[Task requirements] Lines that contain "item": how many are there in the listing below? Answer with a number and nothing more.

[Exercise material]
◆ ◆ ◆ ◆
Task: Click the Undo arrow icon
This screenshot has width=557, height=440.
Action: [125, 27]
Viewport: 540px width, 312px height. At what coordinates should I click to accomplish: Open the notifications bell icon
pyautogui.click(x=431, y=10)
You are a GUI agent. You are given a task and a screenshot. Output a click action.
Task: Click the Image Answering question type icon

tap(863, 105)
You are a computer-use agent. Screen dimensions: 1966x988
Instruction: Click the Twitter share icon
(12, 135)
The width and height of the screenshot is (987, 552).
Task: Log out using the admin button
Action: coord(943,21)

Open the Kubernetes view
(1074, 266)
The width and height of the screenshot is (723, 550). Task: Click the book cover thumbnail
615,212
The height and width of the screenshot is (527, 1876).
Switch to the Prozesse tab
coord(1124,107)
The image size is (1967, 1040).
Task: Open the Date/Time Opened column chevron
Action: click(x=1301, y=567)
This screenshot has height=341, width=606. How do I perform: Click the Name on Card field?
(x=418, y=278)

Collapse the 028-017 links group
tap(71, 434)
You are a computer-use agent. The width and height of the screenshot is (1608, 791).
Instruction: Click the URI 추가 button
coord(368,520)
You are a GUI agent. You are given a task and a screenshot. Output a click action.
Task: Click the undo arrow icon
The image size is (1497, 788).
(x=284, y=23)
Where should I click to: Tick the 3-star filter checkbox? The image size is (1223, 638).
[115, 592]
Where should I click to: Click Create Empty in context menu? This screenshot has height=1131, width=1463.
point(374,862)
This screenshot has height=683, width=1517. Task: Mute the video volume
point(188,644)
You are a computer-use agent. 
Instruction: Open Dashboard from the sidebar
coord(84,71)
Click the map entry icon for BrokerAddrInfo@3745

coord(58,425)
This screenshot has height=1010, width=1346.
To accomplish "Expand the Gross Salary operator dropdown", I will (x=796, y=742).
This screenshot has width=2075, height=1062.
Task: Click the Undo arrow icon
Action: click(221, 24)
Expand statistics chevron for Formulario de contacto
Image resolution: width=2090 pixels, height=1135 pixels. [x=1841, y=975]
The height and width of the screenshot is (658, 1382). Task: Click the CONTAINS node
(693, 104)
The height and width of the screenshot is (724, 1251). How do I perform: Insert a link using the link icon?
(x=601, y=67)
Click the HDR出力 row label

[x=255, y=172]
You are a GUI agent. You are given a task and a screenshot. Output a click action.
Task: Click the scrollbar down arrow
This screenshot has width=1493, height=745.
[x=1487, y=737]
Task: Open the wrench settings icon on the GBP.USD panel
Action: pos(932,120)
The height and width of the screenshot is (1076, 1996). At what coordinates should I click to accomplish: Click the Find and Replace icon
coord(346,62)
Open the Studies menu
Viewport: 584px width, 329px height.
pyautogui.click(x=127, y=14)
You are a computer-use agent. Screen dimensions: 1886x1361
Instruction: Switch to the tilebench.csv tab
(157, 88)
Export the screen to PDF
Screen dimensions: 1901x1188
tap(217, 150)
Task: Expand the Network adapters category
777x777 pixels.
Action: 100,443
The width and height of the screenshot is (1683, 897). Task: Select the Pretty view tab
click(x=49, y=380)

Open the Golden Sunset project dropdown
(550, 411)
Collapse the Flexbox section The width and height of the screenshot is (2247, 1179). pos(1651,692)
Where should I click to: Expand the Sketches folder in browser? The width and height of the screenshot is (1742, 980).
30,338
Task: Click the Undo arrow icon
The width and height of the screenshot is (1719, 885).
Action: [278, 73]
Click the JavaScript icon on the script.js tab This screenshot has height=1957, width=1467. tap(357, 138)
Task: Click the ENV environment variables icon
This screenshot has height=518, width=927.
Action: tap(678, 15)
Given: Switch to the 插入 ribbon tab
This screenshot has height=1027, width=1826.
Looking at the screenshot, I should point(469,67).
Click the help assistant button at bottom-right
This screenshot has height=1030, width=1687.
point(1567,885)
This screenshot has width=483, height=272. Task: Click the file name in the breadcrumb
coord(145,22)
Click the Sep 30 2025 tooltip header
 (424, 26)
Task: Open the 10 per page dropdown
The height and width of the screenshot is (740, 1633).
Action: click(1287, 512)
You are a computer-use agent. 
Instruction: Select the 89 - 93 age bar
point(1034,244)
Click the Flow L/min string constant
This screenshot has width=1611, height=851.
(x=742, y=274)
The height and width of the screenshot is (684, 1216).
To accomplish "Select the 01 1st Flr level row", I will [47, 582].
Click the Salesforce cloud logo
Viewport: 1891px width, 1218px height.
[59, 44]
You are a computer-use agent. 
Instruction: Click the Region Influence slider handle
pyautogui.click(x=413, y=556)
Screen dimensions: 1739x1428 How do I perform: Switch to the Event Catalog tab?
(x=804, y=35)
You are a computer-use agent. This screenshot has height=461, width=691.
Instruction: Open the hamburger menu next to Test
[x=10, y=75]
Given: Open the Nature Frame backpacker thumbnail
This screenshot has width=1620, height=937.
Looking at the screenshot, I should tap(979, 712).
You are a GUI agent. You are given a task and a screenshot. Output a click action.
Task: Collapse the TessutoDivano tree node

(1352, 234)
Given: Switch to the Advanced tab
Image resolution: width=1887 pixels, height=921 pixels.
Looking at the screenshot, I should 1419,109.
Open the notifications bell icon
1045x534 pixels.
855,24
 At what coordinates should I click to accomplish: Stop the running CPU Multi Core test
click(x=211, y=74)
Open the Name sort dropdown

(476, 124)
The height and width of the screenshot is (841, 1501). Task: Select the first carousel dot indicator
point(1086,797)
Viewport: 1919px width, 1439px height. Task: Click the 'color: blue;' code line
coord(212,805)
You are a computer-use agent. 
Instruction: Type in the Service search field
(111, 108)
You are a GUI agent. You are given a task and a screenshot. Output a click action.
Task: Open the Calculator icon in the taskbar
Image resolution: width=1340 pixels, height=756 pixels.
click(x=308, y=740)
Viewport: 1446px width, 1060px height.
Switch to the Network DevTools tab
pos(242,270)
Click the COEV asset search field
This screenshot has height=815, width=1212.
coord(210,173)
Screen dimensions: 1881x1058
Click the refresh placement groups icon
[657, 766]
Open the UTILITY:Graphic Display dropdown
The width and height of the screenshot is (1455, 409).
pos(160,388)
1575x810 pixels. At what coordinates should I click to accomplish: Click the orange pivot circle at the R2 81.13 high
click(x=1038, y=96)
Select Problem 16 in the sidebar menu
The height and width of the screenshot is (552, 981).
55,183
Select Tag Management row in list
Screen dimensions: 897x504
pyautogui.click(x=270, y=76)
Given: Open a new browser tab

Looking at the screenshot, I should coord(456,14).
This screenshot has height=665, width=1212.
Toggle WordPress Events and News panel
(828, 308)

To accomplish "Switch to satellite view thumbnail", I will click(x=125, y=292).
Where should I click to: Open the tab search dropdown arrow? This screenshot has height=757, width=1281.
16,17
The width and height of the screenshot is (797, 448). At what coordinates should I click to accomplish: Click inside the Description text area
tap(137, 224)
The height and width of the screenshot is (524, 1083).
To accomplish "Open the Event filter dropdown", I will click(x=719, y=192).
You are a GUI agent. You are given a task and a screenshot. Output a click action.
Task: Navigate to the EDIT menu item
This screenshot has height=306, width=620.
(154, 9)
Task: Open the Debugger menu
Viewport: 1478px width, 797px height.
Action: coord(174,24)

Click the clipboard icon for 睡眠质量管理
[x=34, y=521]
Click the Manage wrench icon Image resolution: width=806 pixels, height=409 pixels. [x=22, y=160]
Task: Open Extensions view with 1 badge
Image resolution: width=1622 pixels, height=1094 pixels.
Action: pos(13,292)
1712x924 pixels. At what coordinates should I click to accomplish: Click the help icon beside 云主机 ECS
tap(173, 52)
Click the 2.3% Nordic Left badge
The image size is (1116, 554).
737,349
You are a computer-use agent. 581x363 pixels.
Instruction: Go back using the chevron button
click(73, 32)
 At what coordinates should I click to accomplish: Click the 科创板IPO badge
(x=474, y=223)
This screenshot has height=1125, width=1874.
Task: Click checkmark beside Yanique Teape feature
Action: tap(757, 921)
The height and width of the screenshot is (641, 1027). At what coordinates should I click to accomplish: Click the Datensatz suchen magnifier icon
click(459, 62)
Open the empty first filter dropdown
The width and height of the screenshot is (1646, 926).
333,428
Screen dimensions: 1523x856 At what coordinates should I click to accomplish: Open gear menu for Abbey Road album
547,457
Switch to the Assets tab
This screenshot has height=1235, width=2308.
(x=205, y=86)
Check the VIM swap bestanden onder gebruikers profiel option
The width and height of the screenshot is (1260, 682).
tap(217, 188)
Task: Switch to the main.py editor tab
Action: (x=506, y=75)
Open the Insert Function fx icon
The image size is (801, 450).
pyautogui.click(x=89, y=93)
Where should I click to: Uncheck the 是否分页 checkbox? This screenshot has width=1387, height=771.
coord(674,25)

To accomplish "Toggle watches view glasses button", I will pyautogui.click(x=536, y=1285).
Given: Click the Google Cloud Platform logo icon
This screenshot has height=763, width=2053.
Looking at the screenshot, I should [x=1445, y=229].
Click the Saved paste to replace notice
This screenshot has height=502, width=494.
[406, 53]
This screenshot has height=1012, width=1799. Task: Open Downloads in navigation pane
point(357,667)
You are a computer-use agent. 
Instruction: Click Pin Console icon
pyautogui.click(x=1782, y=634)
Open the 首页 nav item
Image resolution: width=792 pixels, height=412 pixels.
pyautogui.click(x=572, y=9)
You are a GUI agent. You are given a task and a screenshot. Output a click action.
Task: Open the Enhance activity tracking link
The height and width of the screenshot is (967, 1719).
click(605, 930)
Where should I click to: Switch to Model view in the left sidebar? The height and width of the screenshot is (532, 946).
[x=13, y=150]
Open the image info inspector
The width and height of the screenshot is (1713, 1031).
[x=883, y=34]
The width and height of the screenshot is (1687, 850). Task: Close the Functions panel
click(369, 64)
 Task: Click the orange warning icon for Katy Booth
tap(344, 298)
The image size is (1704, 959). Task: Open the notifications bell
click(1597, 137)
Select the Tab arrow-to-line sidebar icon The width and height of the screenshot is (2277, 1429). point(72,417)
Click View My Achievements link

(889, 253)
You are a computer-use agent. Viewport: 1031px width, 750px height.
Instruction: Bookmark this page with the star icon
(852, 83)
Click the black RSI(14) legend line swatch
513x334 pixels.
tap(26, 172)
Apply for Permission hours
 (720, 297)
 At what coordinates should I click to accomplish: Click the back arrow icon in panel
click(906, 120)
◆ ◆ ◆ ◆
[Answer box] 2